これに最近、まだプレビューなんですけど、Serverlessモードというのが出てきました。何をもってServerlessと言っているのかというと、これは一定時間アクセスがないと止まって、課金も止まるというやつですね。ポンと1回何かpingでも打つと、コールドスタートになってしまうのですが、また再開するという。

なので、例えば社内営業システムのような、夜は使わないようなシステムのバックエンドのDBにはもうばっちり適しているのではないかなと。少なくとも夜中に使っていない時間の課金は防げます。

それから、スケールアウトではなくてスケールアップとしてのオートスケール機能がついていて。vCoreのMinとMaxを選んで、これだと0.5〜4vCoreまで範囲を設定しておけば、負荷に応じてvCoreが増えたり減ったりしてくれるという機能も持っています。
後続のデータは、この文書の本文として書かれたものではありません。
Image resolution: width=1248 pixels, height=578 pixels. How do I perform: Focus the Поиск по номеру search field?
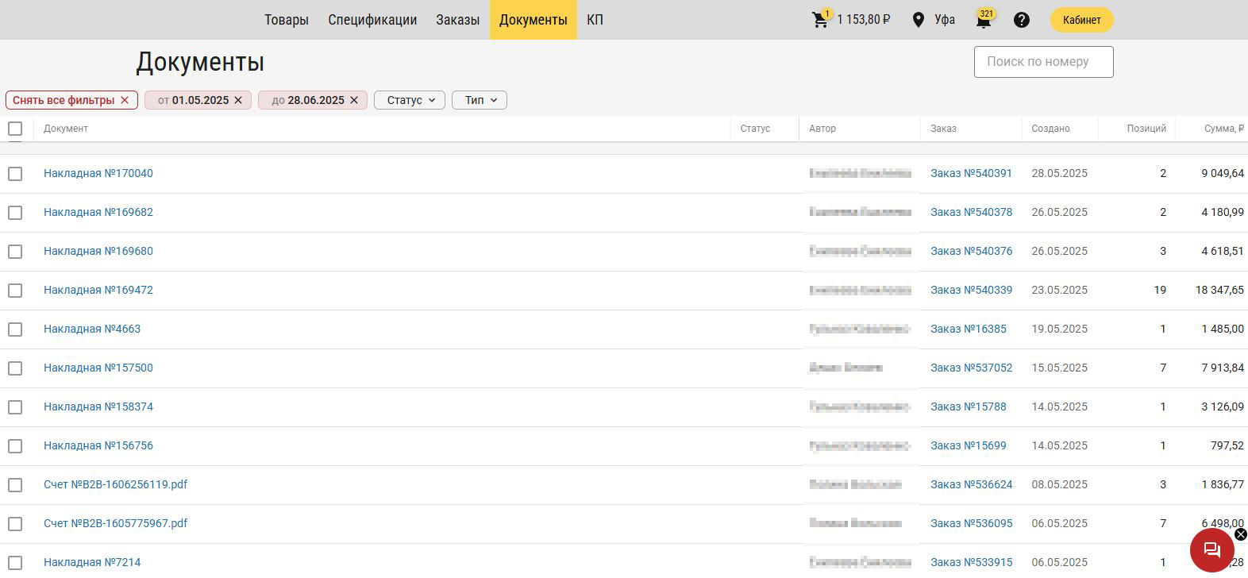tap(1043, 62)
まだプレビューですけど、このへんが出てくるとRDBの使い方も、もしかしたらServerlessのアーキテクチャの中の1つの要素として十分使えるようになってくるのではないかなと期待しています。もうすでにお試しでは使えるようになっているので、興味がある方は触ってみるといいんじゃないかなと思いますね。

Azure Serverlessの今後の課題

最後にまとめに入ります。いろいろAzure Serverlessのファミリーが増えてきているのですが、まだまだ課題はやはりあります。

データ分析もできるしデータプロセシングもできるのですが、僕の大好きなフロントエンド、ここについてはまだぜんぜん弱くてですね。フロントエンドだったら、FirebaseやNetlifyのような、SPAをきちんとホストできてDevOpsともきちんと組み合わせられるような仕組みが、正直ちょっと足りていないです。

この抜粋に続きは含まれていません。